Of course, in the old poem, the transformation into the deer is just the first of a series of transformations that the protagonist endures in the narrative.
This invites a question.
We have reasonably established that the antlered anthropoid dominating the plate likely represents a figure in a state of flux- a man transforming into a beast.
But is this similarity to the poem Tuan Mac Cairill ro clos merely incidental? Could it be that this figure is indeed intended to represent Tuan Mac Cairill?
If this was the case, we might expect to find other episodes from the poem depicted on this plate.
Let us closely examine the other elements of this plate in pursuit of this line of enquiry.
The Torc and the Boar
Our previous investigation ended with the stag directly to the right of the antlered-figure, seemingly a representation of a transformation now complete, and thus it would seem logical to shift our focus to the animal positioned directly opposite the stag, and to the left of the antler-sprouting man.
This beast is positioned in the exact midpoint of the plate, gazing intently towards the stag. The eyes of the two animals seem to be level, and are also in line with the eyes of the antlered figure who sits or crouches in between them.
The boar or torc. (Nationalmuseet/CC BY-SA 3.0)
Both in its form and its positioning, this creature seems to mirror the stag across from it, which would seem to hint at some manner of synergy between the two.
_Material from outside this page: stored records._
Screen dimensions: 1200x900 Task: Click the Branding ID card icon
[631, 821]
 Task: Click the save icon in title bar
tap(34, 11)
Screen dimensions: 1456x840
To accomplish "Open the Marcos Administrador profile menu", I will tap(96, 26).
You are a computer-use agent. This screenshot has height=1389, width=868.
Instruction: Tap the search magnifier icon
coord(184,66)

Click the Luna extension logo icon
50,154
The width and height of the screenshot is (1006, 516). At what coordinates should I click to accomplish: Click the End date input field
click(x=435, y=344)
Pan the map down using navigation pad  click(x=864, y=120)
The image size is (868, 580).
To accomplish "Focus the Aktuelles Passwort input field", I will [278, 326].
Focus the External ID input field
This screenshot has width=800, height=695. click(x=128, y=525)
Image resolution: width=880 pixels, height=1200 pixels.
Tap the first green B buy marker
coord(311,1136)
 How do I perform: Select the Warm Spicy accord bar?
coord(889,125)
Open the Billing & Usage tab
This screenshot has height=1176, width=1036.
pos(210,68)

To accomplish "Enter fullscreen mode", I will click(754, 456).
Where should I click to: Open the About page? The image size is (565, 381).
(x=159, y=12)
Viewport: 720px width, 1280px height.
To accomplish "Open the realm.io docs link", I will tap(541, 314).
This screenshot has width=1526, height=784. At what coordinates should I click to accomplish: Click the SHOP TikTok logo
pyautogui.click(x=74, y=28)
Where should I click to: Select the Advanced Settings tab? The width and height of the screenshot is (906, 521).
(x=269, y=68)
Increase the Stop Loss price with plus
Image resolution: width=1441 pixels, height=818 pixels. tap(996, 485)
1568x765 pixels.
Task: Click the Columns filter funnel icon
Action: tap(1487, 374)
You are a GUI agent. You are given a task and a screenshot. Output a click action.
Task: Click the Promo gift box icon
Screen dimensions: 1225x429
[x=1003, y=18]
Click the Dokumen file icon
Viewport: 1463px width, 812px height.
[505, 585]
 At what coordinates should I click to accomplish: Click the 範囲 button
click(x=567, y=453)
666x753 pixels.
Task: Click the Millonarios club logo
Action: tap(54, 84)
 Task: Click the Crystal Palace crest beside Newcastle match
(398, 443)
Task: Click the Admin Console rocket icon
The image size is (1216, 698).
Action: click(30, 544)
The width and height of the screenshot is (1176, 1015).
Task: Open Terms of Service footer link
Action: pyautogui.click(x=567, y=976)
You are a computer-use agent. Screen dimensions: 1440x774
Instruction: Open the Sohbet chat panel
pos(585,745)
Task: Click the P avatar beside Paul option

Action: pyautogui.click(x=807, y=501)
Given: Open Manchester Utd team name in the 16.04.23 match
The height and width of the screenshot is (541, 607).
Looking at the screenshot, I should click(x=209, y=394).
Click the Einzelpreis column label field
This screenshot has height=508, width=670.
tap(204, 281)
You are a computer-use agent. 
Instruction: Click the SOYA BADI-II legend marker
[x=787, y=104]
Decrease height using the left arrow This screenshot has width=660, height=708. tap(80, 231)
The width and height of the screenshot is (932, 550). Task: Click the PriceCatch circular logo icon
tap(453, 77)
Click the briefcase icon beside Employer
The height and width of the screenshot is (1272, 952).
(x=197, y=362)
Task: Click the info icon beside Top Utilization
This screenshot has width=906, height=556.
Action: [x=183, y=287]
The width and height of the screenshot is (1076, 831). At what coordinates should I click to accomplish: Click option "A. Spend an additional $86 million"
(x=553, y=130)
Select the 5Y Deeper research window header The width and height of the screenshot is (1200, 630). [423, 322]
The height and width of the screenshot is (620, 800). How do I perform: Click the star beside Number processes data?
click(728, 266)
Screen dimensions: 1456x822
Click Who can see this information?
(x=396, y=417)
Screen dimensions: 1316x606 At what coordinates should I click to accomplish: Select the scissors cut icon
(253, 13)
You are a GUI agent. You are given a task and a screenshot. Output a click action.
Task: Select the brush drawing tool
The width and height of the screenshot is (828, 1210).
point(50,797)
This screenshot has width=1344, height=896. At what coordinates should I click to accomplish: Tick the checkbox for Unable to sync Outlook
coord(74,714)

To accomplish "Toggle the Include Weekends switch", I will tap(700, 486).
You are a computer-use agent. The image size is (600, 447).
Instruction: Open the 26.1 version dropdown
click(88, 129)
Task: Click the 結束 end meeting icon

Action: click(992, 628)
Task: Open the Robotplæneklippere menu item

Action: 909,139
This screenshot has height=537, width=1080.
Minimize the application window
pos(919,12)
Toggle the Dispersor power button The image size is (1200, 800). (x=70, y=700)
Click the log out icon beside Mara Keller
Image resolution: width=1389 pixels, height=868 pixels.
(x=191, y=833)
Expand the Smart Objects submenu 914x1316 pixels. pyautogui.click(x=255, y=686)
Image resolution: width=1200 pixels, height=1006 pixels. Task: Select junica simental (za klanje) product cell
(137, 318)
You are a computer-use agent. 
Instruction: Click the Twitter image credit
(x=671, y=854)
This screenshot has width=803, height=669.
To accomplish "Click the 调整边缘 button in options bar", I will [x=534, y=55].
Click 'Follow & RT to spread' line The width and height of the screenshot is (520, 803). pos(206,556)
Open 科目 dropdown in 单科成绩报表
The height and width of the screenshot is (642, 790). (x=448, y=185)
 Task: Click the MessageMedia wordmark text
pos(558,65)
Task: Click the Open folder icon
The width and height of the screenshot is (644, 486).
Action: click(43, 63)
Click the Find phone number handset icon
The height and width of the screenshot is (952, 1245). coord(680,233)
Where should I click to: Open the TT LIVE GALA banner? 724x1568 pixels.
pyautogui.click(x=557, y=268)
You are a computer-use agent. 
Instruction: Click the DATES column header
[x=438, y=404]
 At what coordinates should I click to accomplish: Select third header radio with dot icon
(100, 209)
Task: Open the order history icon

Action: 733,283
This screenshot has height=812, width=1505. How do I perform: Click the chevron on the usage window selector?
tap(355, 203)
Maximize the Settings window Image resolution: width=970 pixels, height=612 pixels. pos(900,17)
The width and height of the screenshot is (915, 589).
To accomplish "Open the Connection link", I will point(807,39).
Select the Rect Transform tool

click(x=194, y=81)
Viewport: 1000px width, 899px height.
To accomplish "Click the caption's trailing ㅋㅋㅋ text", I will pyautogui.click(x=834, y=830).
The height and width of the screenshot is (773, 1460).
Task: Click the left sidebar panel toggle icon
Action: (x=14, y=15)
But at this point, we run into a quandary. What, exactly, is this creature meant to be?
It is a strangely amorphous animal, and researchers have been at odds over its exact nature, although it is usually identified as a wolf or a dog. This is probably because of the long tail of the animal, which seems superficially similar to that of a canine.
However, as will be outlined below, a craftily concealed clue is hidden within the tail of this mystery beast, revealing its true nature.
There is something strangely amiss about this creature’s tail. It seems too long even for a dog or a wolf, and oddly out of place with the rest of this animal’s form.
But while this seemingly superfluous feature appears strangely askew upon first glance, a closer inspection reveals that there has been some method in the madness of the ancient silver smith.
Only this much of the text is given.